Extract to read
+ + + +

Monday, March 9, 2026

guys guess what! I'm not broken lmao

I realized this morning, I'm 16, and I've never truly had my heart broken. I've felt heartbroken before, but not actual heartbroken. I've never been broken in pieces, much less because of a guy.

Yesterday, my friend texted me, her guy said he wanted to stop their relationship, so he broke up with her. Once I found out, I immediately invited her over, told her I'd be home in an hour, and said we'll talk and hangout with her. I've also known this girl for only a week but we feel so close already. This girl is the epitome of going through a breakup. I love her so much though, and we had a fun night out and in together with her other friend as well, and she got to laugh, she got to sob, she got to be whatever she wanted to be, feel whatever she needed to feel. As we comforted her, Kyla said that her crying meant that it was real, and what they had was real, she agreed. I'm glad we had this night for her, and as I reflected at the end of the day, I noticed a few things.

I never cried like that over any guy, the past month I've been getting over a guy, but I've never cried, and I agree what we had wasn't that real. My love is mine all mine hahahah.

+ + + +

Written request A
According to the post, what did the friend get to do during the night after her breakup? List each one.
The post and the records have nothing to do with each other.

Data in this exercise
+ + + +

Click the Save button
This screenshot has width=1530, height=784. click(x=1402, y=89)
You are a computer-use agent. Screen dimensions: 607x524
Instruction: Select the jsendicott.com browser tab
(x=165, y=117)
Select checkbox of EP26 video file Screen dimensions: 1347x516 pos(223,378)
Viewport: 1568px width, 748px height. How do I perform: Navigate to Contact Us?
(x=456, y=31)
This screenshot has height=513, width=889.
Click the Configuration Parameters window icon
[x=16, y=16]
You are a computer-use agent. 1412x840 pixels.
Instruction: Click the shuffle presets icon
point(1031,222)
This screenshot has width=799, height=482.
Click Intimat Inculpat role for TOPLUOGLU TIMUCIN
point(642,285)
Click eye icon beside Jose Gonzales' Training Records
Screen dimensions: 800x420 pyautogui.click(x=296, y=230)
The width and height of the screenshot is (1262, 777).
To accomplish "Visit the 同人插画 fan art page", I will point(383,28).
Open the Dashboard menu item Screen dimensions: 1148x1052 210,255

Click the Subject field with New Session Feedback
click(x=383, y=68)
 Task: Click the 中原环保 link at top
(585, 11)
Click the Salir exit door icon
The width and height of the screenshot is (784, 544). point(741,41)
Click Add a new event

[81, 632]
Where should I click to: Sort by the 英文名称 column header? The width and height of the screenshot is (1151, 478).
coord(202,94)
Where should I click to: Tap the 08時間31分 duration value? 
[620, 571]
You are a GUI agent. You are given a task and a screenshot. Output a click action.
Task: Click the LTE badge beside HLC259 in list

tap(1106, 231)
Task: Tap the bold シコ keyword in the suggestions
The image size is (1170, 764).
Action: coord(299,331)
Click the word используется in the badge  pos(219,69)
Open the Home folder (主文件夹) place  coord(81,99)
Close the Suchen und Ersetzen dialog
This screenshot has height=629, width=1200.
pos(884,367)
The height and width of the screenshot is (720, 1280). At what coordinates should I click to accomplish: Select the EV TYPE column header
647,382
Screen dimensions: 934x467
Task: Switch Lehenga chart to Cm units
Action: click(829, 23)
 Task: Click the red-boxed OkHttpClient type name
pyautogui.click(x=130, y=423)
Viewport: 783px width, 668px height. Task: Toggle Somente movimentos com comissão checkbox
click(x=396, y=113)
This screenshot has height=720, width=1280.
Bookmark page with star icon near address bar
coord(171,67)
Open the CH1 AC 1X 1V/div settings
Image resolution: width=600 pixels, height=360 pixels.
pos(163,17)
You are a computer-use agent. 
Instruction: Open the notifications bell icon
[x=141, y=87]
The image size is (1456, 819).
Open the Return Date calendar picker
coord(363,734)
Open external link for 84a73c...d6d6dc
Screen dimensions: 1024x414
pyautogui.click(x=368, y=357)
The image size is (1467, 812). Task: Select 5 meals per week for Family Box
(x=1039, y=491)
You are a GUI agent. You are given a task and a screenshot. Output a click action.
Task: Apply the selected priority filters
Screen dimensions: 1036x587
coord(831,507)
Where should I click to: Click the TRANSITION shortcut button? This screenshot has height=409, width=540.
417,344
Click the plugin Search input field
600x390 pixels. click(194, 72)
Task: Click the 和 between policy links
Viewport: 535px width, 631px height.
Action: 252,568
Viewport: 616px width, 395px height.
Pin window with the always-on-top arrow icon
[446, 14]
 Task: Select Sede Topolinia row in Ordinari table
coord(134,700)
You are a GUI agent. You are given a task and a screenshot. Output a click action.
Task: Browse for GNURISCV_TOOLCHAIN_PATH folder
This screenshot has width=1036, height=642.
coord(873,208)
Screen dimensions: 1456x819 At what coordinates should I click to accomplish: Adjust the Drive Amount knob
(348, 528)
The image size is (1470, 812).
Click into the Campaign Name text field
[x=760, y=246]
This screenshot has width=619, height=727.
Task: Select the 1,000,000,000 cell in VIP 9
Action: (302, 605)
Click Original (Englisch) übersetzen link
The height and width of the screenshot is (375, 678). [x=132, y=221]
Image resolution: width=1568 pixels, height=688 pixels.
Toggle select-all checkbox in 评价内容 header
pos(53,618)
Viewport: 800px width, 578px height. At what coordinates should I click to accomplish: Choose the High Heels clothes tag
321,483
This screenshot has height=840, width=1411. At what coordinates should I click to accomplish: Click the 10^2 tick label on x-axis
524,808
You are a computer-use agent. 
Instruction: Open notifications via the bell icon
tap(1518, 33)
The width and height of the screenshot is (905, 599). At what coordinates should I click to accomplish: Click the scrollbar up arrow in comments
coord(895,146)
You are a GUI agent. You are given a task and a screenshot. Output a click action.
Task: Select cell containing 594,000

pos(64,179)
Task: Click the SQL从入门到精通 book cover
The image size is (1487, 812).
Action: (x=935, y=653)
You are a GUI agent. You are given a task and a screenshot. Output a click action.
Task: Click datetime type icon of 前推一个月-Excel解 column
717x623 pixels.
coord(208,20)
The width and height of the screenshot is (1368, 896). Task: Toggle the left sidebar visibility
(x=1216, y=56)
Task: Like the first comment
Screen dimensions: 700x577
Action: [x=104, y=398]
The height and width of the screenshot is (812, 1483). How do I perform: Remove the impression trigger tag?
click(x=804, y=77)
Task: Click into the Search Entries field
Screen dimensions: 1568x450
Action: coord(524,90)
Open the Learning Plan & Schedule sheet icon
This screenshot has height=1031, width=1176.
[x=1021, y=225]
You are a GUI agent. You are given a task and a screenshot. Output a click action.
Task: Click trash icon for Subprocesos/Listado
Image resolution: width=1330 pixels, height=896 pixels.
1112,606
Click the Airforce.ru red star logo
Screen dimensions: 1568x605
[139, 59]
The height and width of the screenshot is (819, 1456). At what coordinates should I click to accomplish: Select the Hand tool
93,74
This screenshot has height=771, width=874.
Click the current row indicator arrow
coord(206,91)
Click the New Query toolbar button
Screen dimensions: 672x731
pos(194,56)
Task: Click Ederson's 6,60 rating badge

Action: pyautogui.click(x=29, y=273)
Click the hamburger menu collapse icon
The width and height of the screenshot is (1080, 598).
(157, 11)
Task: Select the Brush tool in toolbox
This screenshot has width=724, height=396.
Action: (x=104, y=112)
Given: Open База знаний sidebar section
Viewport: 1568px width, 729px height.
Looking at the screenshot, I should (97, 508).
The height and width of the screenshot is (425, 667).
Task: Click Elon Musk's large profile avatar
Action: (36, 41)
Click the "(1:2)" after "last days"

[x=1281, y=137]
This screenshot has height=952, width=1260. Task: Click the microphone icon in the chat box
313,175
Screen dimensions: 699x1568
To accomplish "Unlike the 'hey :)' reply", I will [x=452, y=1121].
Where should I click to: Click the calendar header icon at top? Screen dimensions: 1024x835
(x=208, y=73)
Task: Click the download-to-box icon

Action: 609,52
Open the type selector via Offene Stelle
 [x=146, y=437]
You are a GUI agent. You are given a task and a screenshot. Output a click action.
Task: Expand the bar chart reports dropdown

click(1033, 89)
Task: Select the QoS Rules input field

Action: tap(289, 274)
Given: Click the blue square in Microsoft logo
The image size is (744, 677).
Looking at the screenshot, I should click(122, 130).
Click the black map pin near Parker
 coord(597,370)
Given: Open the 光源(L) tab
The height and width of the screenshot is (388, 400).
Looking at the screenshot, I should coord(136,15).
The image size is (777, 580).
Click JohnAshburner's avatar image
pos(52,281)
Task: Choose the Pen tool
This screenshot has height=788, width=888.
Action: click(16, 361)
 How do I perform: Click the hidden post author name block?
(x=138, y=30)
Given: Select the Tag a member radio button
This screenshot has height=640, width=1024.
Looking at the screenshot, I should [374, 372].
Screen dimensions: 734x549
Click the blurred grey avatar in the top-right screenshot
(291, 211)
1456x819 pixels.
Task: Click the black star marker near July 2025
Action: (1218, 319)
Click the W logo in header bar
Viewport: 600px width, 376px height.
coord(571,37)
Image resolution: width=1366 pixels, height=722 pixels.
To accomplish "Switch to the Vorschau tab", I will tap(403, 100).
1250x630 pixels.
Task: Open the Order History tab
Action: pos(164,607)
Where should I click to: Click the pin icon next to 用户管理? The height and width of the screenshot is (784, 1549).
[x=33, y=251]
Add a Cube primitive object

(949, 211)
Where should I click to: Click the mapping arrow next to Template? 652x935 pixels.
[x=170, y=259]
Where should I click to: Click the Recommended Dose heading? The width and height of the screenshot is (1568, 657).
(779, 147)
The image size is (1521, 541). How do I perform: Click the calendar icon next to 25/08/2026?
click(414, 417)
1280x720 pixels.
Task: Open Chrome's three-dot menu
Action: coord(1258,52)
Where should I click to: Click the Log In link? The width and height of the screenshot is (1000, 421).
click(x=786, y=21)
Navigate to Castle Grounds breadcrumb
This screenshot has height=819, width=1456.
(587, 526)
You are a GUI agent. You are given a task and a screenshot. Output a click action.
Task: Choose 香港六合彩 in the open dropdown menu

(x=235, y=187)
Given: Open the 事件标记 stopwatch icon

+ + + +

Written request B
Pull out every line of the records that contains the word "near".

Written answer A
- Laugh
- Sob
- Be whatever she wanted to be
- Feel whatever she needed to feel

Written answer B
Bookmark page with star icon near address bar
Click the black map pin near Parker
Task: Click the black star marker near July 2025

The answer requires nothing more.